The first 25 stone ships headed south in 1861, the same year the North took Port Royal Sound and occupied Fort Walker and Fort Beauregard.
In December that year, 1861, Herman Melville wrote a poem about the Stone Fleet.
Stone Fleet
I have a feeling for those ships,
Each worn and ancient one,
With great bluff bows, and broad in the beam
Ay, it was unkindly done.
But so they serve the Obsolete—
Even so, Stone Fleet!You’ll say I’m doting; do but think
I scudded round the Horn in one—
The Tenedos, a glorious
Good old craft as ever run—
Sunk (how all unmeet!)
With the Old Stone Fleet.An India ship of fame was she,
Spices and shawls and fans she bore;
A whaler when her wrinkles came—
Turned off! till, spent and poor,
Her bones were sold (escheat)!
Ah! Stone Fleet.Four were erst patrician keels
(Names attest what families be),
The Kensington, and Richmond too,
Leonidas, and Lee:
But now they have their seat
With the Old Stone Fleet.To scuttle them‐a pirate deed—
Sack them, and dismast;
They sunk so slow, they died so hard,
But gurgling dropped at last.
Their ghosts in gales repeat
Woe’s us.
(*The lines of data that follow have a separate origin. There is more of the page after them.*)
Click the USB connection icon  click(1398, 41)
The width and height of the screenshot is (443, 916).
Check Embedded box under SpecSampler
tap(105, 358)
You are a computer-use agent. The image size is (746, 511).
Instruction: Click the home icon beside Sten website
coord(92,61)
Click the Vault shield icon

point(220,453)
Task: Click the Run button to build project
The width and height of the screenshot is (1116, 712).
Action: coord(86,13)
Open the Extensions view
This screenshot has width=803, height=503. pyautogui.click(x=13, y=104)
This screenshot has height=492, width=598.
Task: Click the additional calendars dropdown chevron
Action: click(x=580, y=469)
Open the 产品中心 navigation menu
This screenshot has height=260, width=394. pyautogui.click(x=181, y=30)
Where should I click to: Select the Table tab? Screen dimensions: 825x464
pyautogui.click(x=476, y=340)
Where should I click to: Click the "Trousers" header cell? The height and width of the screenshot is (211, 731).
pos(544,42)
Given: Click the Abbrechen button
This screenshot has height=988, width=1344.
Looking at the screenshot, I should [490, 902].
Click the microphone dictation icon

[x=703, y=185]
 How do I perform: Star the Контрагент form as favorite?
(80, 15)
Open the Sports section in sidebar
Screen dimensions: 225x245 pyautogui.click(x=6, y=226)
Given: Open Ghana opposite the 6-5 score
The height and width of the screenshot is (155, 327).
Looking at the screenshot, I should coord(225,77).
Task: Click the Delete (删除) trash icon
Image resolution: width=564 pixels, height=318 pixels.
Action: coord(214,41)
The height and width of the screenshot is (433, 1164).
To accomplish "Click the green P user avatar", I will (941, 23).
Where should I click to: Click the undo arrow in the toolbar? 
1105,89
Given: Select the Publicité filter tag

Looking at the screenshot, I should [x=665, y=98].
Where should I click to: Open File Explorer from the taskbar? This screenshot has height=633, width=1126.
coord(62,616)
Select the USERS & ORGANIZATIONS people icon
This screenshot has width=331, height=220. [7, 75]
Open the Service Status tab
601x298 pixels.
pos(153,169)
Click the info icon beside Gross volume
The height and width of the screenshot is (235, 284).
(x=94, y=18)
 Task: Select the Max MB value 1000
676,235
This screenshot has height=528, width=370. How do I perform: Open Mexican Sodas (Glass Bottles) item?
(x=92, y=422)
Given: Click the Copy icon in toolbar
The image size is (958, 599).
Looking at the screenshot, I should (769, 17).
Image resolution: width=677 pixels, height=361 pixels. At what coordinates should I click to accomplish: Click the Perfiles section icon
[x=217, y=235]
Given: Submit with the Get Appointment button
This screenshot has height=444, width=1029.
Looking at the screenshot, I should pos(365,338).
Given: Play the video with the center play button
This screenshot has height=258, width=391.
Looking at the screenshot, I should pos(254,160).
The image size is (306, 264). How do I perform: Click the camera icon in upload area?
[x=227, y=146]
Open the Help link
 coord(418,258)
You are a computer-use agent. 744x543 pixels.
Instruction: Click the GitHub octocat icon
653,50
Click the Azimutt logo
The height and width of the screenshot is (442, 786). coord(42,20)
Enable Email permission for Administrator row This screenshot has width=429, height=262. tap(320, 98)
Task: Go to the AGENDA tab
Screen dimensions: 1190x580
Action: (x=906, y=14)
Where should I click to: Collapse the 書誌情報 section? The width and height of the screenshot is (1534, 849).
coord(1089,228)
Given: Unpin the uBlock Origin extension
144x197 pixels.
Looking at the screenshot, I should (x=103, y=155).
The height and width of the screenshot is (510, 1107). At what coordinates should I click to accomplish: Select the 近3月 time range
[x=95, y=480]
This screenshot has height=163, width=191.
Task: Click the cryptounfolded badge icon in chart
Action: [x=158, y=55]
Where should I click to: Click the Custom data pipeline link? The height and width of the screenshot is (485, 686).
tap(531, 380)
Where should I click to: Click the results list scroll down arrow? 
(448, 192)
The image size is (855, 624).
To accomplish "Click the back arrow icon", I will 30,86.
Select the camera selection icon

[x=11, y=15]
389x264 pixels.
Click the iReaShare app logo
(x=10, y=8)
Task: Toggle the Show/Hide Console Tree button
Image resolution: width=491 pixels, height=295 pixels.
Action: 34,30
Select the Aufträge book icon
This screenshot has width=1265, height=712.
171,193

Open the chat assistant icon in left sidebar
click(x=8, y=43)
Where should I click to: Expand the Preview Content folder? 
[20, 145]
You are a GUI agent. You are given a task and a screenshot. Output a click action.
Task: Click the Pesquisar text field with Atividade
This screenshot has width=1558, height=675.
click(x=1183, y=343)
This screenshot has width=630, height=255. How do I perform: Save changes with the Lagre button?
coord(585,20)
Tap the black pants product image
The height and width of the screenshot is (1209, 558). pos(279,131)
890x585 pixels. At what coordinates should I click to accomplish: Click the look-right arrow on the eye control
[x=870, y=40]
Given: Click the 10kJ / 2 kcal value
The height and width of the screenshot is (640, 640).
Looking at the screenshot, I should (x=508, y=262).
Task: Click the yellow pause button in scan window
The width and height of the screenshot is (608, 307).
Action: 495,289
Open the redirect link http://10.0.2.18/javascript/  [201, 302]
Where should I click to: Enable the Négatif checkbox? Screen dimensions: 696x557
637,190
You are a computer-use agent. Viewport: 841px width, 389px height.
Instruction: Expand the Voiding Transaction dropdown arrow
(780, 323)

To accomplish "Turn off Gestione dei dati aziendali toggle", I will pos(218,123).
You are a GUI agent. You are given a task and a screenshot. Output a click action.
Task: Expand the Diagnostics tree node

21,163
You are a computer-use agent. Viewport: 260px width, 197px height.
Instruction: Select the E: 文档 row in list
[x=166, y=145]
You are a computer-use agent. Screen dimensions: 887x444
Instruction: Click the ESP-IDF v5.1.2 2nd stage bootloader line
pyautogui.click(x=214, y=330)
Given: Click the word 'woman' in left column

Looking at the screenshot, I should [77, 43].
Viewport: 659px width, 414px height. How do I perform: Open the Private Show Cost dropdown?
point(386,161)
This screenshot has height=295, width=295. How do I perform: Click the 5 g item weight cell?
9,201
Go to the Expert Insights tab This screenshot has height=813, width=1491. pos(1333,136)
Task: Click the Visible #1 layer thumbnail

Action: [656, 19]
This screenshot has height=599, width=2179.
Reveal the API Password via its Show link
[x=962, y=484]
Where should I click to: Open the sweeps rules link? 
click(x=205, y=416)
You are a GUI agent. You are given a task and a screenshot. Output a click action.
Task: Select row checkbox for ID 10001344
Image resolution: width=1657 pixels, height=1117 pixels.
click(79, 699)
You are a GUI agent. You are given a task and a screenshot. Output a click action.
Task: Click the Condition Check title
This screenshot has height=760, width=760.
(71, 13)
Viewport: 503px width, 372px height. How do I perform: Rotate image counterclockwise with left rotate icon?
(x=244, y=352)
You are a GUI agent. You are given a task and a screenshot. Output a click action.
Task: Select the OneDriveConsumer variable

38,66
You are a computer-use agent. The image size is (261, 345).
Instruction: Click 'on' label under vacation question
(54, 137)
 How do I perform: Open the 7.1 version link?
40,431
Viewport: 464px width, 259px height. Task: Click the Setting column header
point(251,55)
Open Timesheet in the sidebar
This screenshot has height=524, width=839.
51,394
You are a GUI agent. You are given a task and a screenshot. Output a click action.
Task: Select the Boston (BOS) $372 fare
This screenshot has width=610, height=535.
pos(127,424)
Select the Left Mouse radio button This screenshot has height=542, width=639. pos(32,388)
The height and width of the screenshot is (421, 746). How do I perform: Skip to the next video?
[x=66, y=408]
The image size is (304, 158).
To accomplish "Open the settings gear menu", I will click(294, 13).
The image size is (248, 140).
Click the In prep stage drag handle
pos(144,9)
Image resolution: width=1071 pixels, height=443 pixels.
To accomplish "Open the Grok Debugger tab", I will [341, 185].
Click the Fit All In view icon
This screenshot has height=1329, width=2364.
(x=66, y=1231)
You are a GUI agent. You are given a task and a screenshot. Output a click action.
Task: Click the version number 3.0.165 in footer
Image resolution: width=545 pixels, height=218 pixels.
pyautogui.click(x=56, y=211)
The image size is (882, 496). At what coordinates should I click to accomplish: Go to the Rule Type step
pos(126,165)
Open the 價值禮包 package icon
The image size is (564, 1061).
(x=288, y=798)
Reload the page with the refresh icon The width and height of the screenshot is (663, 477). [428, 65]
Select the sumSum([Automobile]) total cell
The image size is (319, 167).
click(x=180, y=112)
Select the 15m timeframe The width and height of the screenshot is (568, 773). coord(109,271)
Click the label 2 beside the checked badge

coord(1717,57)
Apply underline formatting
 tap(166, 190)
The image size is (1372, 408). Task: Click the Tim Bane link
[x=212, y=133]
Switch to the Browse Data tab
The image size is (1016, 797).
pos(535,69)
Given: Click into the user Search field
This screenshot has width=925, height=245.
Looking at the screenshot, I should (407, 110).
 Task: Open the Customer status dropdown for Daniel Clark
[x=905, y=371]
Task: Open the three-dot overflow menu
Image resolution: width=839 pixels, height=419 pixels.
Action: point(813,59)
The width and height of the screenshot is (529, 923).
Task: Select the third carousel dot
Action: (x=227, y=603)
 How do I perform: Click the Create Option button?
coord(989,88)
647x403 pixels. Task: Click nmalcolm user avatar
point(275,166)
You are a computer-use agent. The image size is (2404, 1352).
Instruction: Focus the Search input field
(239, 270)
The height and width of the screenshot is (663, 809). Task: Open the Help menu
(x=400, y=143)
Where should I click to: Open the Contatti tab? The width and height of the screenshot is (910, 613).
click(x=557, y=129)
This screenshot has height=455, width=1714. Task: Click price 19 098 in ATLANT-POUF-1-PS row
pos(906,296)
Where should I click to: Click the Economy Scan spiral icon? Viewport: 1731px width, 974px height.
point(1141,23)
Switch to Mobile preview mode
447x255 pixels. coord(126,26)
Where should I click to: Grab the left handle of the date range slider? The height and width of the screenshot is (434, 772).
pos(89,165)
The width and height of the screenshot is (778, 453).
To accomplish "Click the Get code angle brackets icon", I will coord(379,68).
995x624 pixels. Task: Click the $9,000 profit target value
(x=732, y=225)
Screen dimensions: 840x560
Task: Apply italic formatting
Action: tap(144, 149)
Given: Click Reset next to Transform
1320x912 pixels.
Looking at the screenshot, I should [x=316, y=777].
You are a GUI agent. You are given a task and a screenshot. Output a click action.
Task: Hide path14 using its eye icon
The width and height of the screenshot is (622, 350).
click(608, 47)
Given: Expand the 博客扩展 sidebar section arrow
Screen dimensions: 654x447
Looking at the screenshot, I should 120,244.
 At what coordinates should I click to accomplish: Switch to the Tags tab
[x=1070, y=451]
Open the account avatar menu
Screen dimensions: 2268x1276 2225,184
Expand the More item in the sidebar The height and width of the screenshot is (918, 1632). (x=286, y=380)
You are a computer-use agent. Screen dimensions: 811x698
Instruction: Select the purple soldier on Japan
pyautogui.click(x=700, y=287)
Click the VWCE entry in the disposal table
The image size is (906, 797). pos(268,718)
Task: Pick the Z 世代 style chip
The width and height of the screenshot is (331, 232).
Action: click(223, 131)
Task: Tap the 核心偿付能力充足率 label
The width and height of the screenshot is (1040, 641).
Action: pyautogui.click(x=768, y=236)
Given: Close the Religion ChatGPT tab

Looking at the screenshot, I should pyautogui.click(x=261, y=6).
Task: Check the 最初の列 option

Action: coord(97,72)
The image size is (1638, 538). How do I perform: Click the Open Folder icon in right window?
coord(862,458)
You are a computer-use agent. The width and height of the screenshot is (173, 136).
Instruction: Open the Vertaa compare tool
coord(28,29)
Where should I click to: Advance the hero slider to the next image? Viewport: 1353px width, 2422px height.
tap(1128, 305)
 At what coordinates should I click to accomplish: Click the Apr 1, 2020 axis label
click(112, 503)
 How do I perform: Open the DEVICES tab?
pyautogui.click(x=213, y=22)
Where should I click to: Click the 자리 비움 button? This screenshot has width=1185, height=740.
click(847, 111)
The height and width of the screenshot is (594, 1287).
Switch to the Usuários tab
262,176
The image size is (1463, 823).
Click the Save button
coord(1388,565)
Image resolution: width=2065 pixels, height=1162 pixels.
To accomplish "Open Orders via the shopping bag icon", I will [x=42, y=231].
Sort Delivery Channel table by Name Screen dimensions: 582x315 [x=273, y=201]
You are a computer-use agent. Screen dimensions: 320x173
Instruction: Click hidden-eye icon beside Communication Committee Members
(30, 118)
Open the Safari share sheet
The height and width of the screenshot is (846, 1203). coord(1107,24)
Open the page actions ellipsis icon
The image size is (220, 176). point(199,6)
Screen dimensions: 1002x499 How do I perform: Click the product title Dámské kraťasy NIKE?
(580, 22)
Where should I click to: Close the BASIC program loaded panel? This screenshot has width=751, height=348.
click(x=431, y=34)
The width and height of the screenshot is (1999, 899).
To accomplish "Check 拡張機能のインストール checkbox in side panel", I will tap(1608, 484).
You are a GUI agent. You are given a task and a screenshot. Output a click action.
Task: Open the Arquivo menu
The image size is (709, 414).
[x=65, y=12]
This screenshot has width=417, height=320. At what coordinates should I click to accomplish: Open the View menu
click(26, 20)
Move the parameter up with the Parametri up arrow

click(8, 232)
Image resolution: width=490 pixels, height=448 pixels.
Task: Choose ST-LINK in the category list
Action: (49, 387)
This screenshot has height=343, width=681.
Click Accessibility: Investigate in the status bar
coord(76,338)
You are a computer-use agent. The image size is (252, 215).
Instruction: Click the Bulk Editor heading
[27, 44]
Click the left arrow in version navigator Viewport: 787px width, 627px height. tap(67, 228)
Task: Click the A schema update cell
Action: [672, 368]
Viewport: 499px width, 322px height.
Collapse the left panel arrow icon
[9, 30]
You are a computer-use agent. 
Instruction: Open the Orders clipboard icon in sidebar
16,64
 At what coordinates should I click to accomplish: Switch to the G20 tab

Stone Fleet!And all for naught. The waters pass—
Currents will have their way;
Nature is nobody’s ally; ’tis well;
The harbor is bettered‐will stay.
A failure, and complete,
Was your Old Stone Fleet.The Stone Fleet , Herman Melville
The Tenedos, the ship Melville “scudded round the Horn in,” left New England filled with granite blocks and was sunk in the channel to Charleston the month he wrote the poem.